---- EXTRAIT DE PAGE
Zhang Zhan est une journaliste de 38 ans emprisonnée en mai 2020 pour avoir couvert les premiers jours de la pandémie à Wuhan. En décembre 2020, elle a été condamnée à quatre ans de prison par le tribunal de Pudong, à Shanghai, pour « avoir cherché à provoquer des conflits et troublé l’ordre public ». Sa santé se dégrade et sa vie est gravement menacée. Des tortures ont été dénoncées par plusieurs sources, dont l’ONG Amnesty International. Reporters sans frontières (RSF) exige aujourd’hui sa libération immédiate.

Une lanceuse d’alerte torturée

Originaire de Shanghai, Zhang Zhan s’est déplacé jusqu’à Wuhan, ville de 11 millions d’habitants, en février 2020, pour réaliser et diffuser des reportages sur la situation d’une ville devenue fantôme pendant le confinement.

Sur place, elle a filmé et divulgué des images controversées : le manque de lits dans les hôpitaux, un homme qui explique avoir dû payer pour un test de dépistage, censé être gratuit.

Elle a donné voix aux inquiétudes et au désespoir des malades et de leurs familles, dénoncé le comportement des policiers, et écrit des articles accusant le gouvernement de cacher les véritables chiffres des infections et des morts, de contrôler les médias et de déposséder les habitants de leurs droits fondamentaux par la rigidité des obligations de confinement, utilisant l’intimidation et les menaces.

Officiellement, les médias pro-régime diffusaient à l’époque des images d’un hôpital construit en urgence à Wuhan sur une dizaine de jours, prouesse exceptionnelle, et mettaient en avant des mesures efficaces face au coronavirus. La diffusion des images de Zhang Zhan gênent.

Après la publication d’une centaine de vidéos sur les réseaux sociaux, la journaliste est arrêtée en mai, commence sa grève de la faim en juin, puis est condamnée en décembre dans le cadre d’un procès conduit en huis clos, auquel elle a dû assister en fauteuil roulant.

D’après Amnesty International, les autorités l’auraient soumise, en attendant l’audience, à une alimentation forcée, l’immobilisant pendant plusieurs jours d’affilée pour l’empêcher d’enlever sa sonde d’alimentation. Entre juin et décembre, elle aurait été forcée à porter des entraves aux pieds et aux mains 24 heures sur 24. Depuis son procès, les autorités refusent qu’elle discute avec son avocat et elle ne peut pas voir sa famille en personne.
--------
---- LISTE AFFICHÉE
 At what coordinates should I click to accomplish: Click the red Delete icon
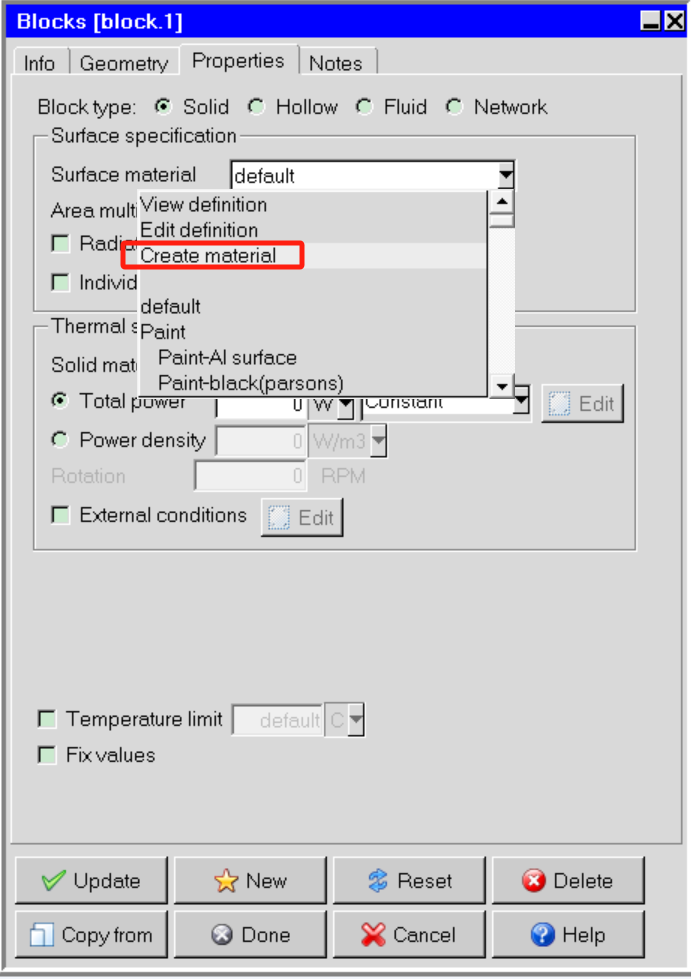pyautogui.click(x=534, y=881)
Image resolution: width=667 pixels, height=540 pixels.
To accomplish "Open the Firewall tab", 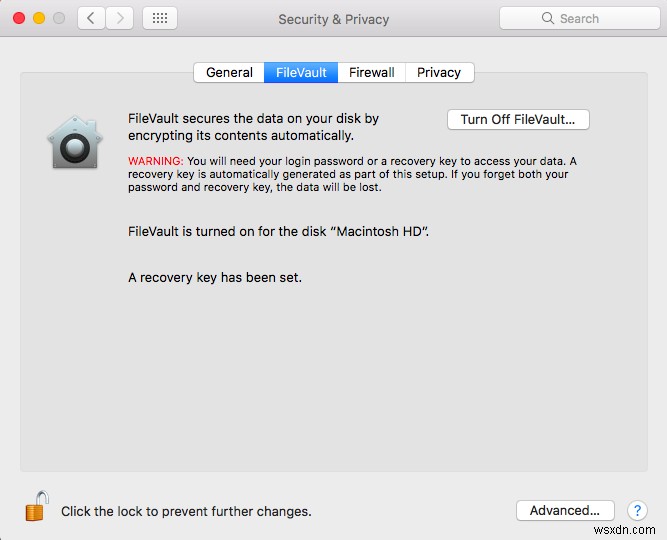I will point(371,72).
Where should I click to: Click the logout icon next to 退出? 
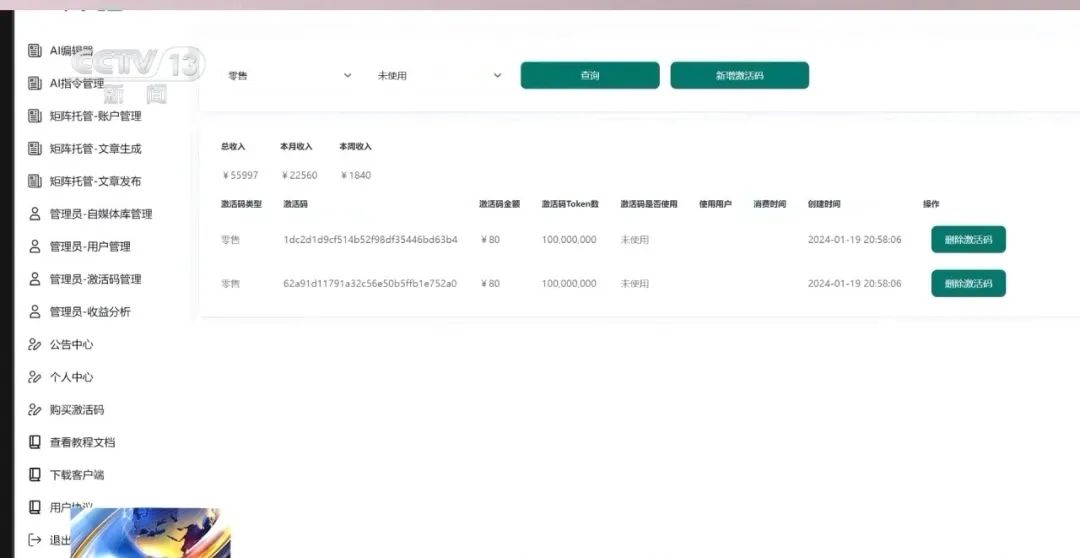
--------
TÂCHES À RÉALISER =>
A) Résumez sous forme de liste le paragraphe de l'extrait sur Zhang Zhan qui commence par « D’après Amnesty International », en conservant ses faits principaux.
B) Retapez le passage de l'extrait sur Zhang Zhan compris entre « Une lanceuse d’alerte » et « et les menaces. », ces deux passages inclus.
C) Indiquez si chacune des affirmations suivantes concorde avec l'extrait sur Zhang Zhan. Répondez par oui ou par non, puis citez les mots exacts de l'extrait qui tranchent. (i) Zhang Zhan a été condamnée à quatre ans de prison par le tribunal de Pudong. (ii) Elle s'est rendue à Wuhan en mars 2020. (iii) Son procès s'est tenu en public.
La liste est un contenu indépendant de l'extrait sur Zhang Zhan.

RÉPONSES AUX TÂCHES =>
A)
- Selon Amnesty International, avant l'audience, les autorités l'auraient alimentée de force et immobilisée plusieurs jours d'affilée pour l'empêcher de retirer sa sonde.
- De juin à décembre, elle aurait porté des entraves aux pieds et aux mains 24 heures sur 24.
- Depuis son procès, elle ne peut ni discuter avec son avocat ni voir sa famille en personne.

B)
Une lanceuse d’alerte torturée

Originaire de Shanghai, Zhang Zhan s’est déplacé jusqu’à Wuhan, ville de 11 millions d’habitants, en février 2020, pour réaliser et diffuser des reportages sur la situation d’une ville devenue fantôme pendant le confinement.

Sur place, elle a filmé et divulgué des images controversées : le manque de lits dans les hôpitaux, un homme qui explique avoir dû payer pour un test de dépistage, censé être gratuit.

Elle a donné voix aux inquiétudes et au désespoir des malades et de leurs familles, dénoncé le comportement des policiers, et écrit des articles accusant le gouvernement de cacher les véritables chiffres des infections et des morts, de contrôler les médias et de déposséder les habitants de leurs droits fondamentaux par la rigidité des obligations de confinement, utilisant l’intimidation et les menaces.

C)
(i) Oui : « elle a été condamnée à quatre ans de prison par le tribunal de Pudong, à Shanghai »
(ii) Non : « en février 2020 »
(iii) Non : « dans le cadre d’un procès conduit en huis clos »